Vidal hasn’t issued a decision in the case yet, but Bell, the Finnegan attorney, said it appears the director has been stepping into such cases to set bounds for recurring issues, which he said is creating more certainty, especially for petitioners who must decide whether to expend resources to file a petition.

“It can be painful if you’re denied under discretionary grounds when it’s something you didn’t know would happen. Knowing the bounds makes it easier to make those decisions,” Bell said.

Issuing Sanctions

In an October decision, Vidal ruled in one of her director reviews that OpenSky Industries LLC, which asked the PTAB to institute a review of a VLSI Technology LLC patent tied to a $2.2 billion jury verdict against Intel Corp., abused the IPR system by trying to extort money from both VLSI and Intel. While the case is a one-off and likely won’t have a larger impact on PTAB practice, it was the most high-profile of Vidal’s director review decisions this year, attorneys told Law360.

Attorneys said they are keeping an eye on the level of punishment Vidal will dole out, with some saying they were underwhelmed by the sanctions so far. Vidal has relegated OpenSky to a silent understudy role in the IPR, while Intel — which is hoping to escape the gargantuan damages award — has taken the lead after Vidal joined the chipmaker to OpenSky’s IPR. Vidal is currently weighing whether to impose compensatory sanctions in the case over OpenSky’s conduct.
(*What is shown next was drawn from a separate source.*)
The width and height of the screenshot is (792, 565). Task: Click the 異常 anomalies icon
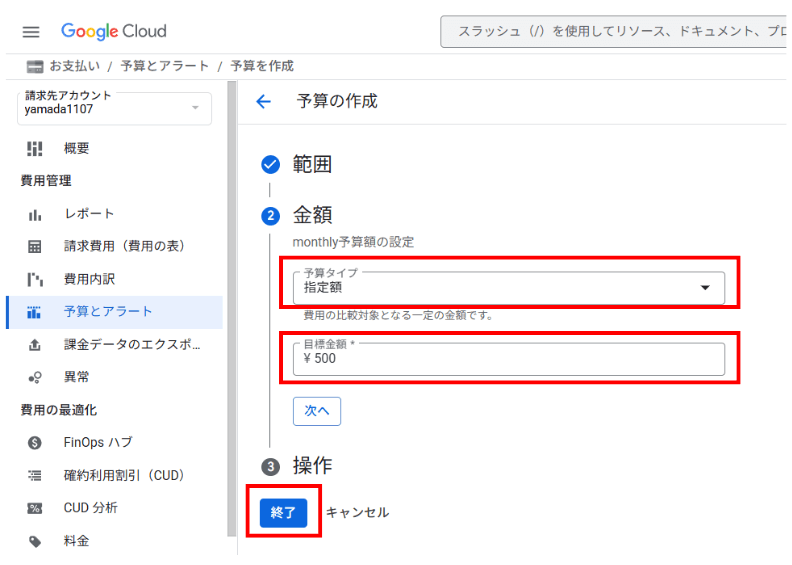coord(35,377)
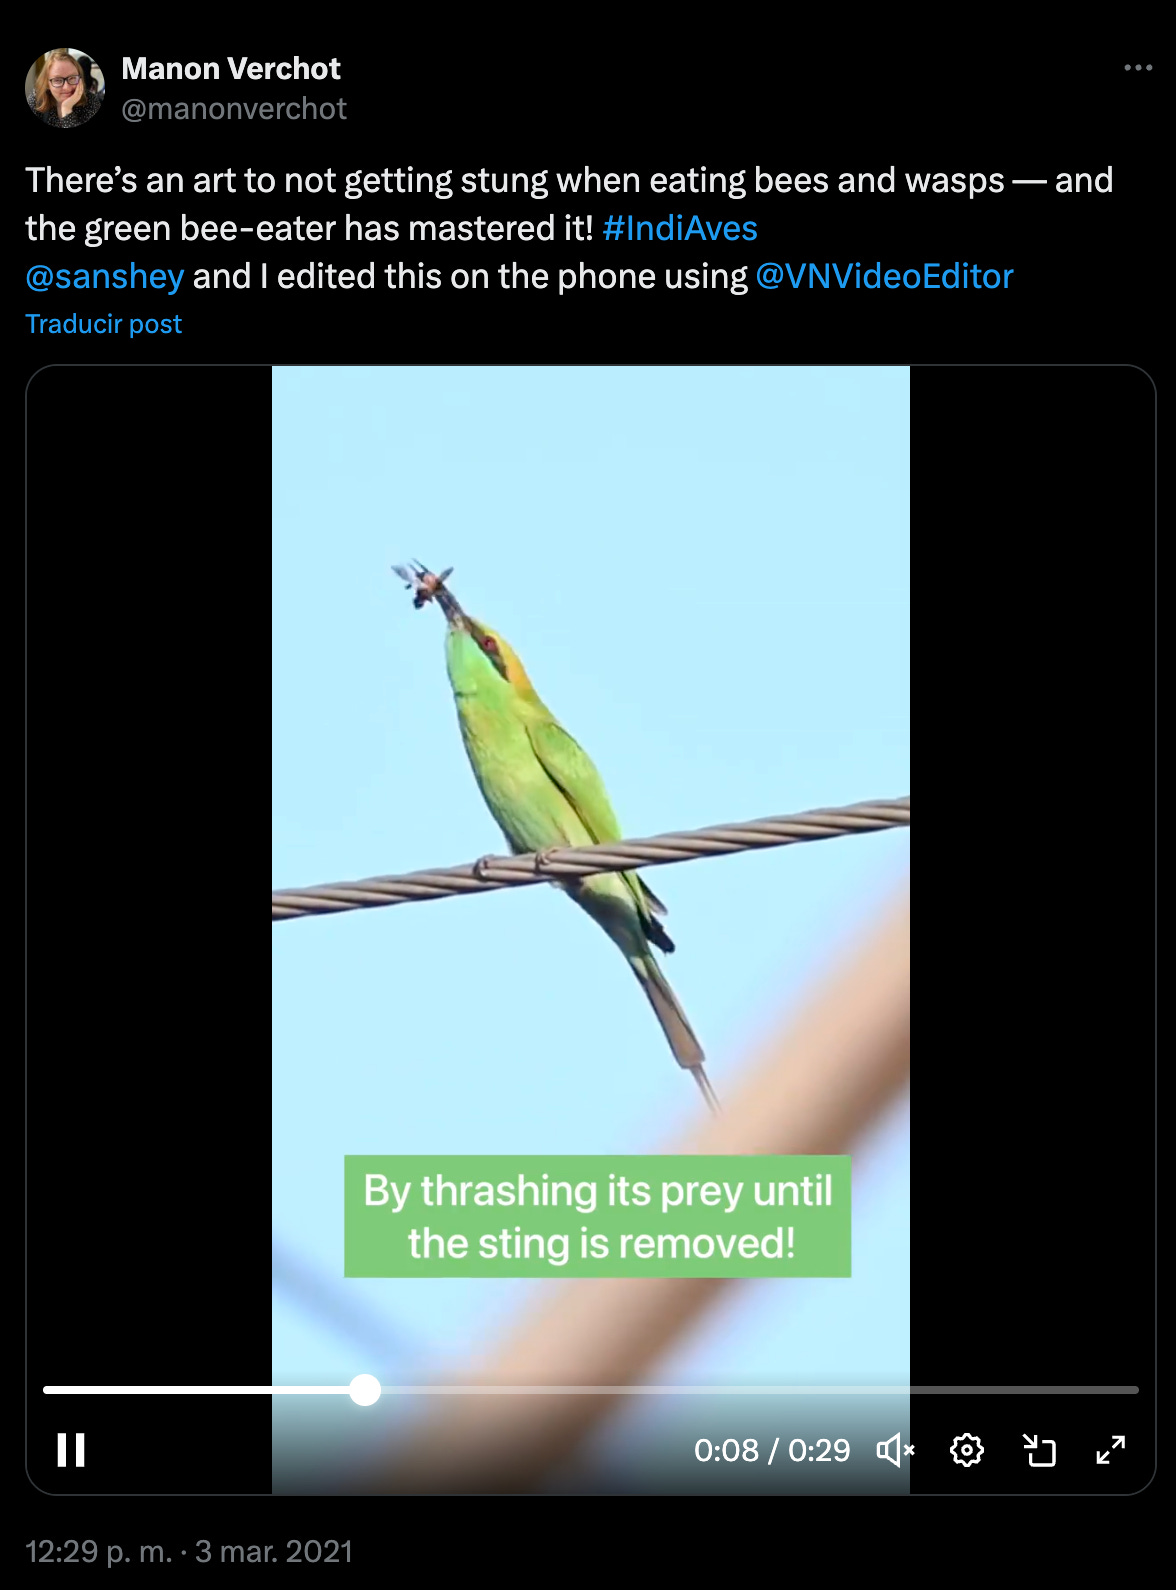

Many watching the case closely were surprised that Vidal didn’t terminate the IPR given her findings, according to Bemben of Sterne Kessler.

Vidal appeared to be weighing the conduct of OpenSky against the PTAB’s policy to make patentability determinations.

“We saw the tension between those two policy considerations playing out,” Bemben said. “But I think it begs the question for practitioners: If that conduct that we saw in OpenSky wasn’t sufficient to terminate the proceeding, what conduct would be?”

Meanwhile, McKeown of Ropes & Gray said he’s surprised it’s taken this long for Vidal to decide the full extent of sanctions, when “it should have been apparent early on” that the abusive conduct was wrong, noting that she sought amicus input.

“She seems to want to make a decision after getting a lot of political cover rather than taking the bull by the horns and making the decision on her own,” McKeown said.